⟨
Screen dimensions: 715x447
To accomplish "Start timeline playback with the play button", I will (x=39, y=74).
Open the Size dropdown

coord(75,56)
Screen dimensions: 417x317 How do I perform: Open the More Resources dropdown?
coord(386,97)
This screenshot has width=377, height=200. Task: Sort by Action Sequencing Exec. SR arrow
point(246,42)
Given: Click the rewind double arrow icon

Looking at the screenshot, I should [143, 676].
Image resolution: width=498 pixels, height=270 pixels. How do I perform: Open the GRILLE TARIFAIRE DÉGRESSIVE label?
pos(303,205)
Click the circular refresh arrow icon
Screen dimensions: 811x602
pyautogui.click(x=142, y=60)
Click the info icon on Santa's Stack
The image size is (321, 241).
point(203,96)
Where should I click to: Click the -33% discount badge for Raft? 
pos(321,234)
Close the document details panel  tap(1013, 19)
⟩
⟨
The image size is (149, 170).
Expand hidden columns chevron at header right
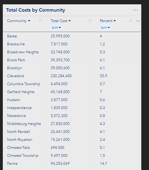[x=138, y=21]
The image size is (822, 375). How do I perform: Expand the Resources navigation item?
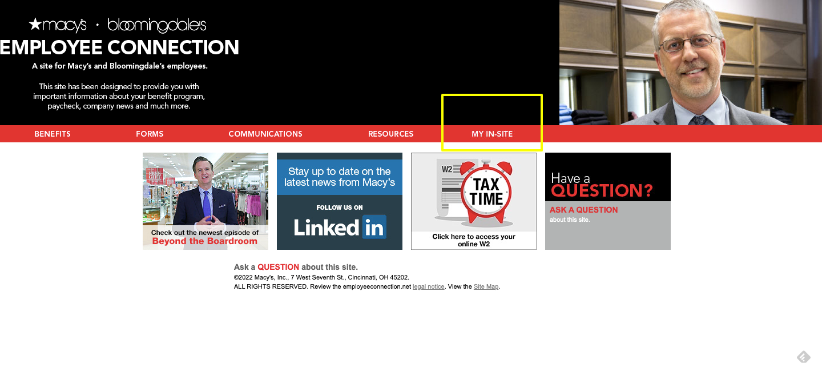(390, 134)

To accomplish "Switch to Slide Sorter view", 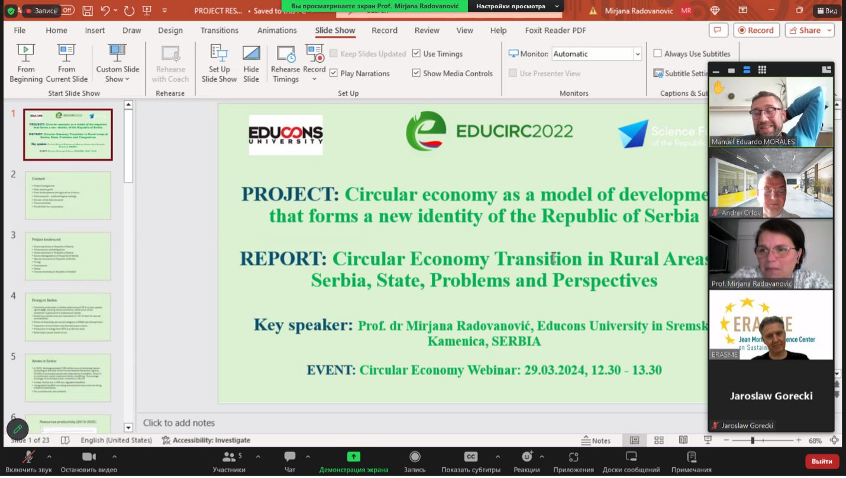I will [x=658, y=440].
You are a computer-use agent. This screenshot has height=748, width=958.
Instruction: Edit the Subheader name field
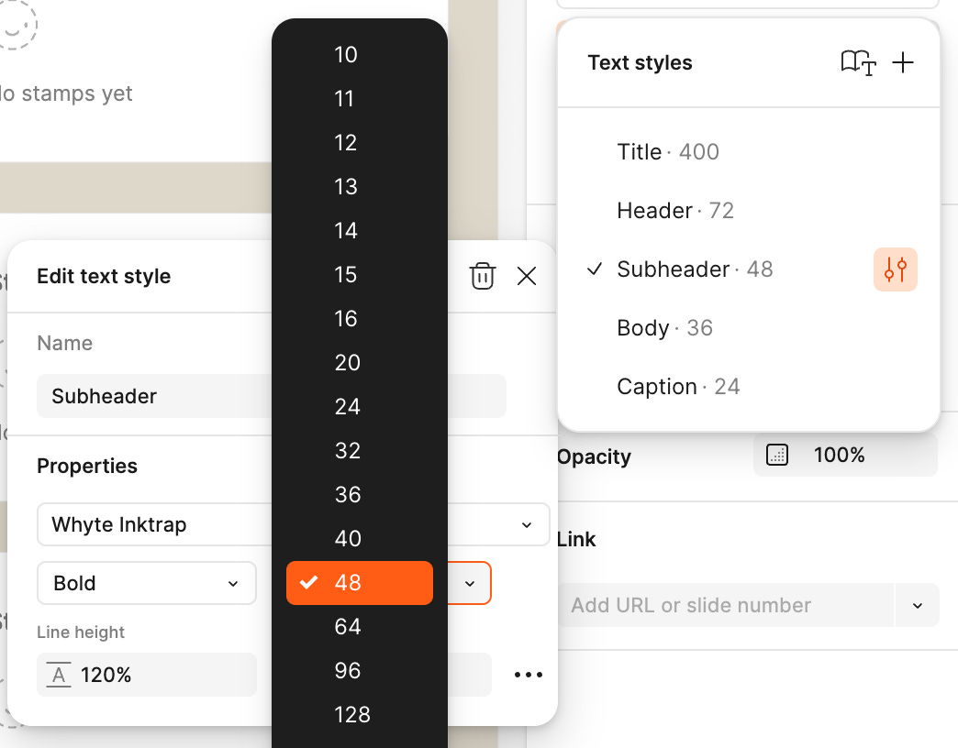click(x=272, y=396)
⟩
⟨
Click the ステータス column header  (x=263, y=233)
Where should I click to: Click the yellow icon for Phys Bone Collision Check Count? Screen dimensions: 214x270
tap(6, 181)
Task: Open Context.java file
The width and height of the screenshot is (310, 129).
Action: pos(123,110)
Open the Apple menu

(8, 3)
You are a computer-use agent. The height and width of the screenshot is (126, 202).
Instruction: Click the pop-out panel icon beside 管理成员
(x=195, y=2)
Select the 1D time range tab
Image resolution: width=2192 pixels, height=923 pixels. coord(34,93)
⟩
- _The task_
Would you output, from the records above, exactly the run of lines that starts at the line containing "Screen dimensions: 715x447" and ends at the line containing "Close the document", and only that run?

- _Answer for this exercise_
Screen dimensions: 715x447
To accomplish "Start timeline playback with the play button", I will (x=39, y=74).
Open the Size dropdown

coord(75,56)
Screen dimensions: 417x317 How do I perform: Open the More Resources dropdown?
coord(386,97)
This screenshot has width=377, height=200. Task: Sort by Action Sequencing Exec. SR arrow
point(246,42)
Given: Click the rewind double arrow icon

Looking at the screenshot, I should [143, 676].
Image resolution: width=498 pixels, height=270 pixels. How do I perform: Open the GRILLE TARIFAIRE DÉGRESSIVE label?
pos(303,205)
Click the circular refresh arrow icon
Screen dimensions: 811x602
pyautogui.click(x=142, y=60)
Click the info icon on Santa's Stack
The image size is (321, 241).
point(203,96)
Where should I click to: Click the -33% discount badge for Raft? 
pos(321,234)
Close the document details panel  tap(1013, 19)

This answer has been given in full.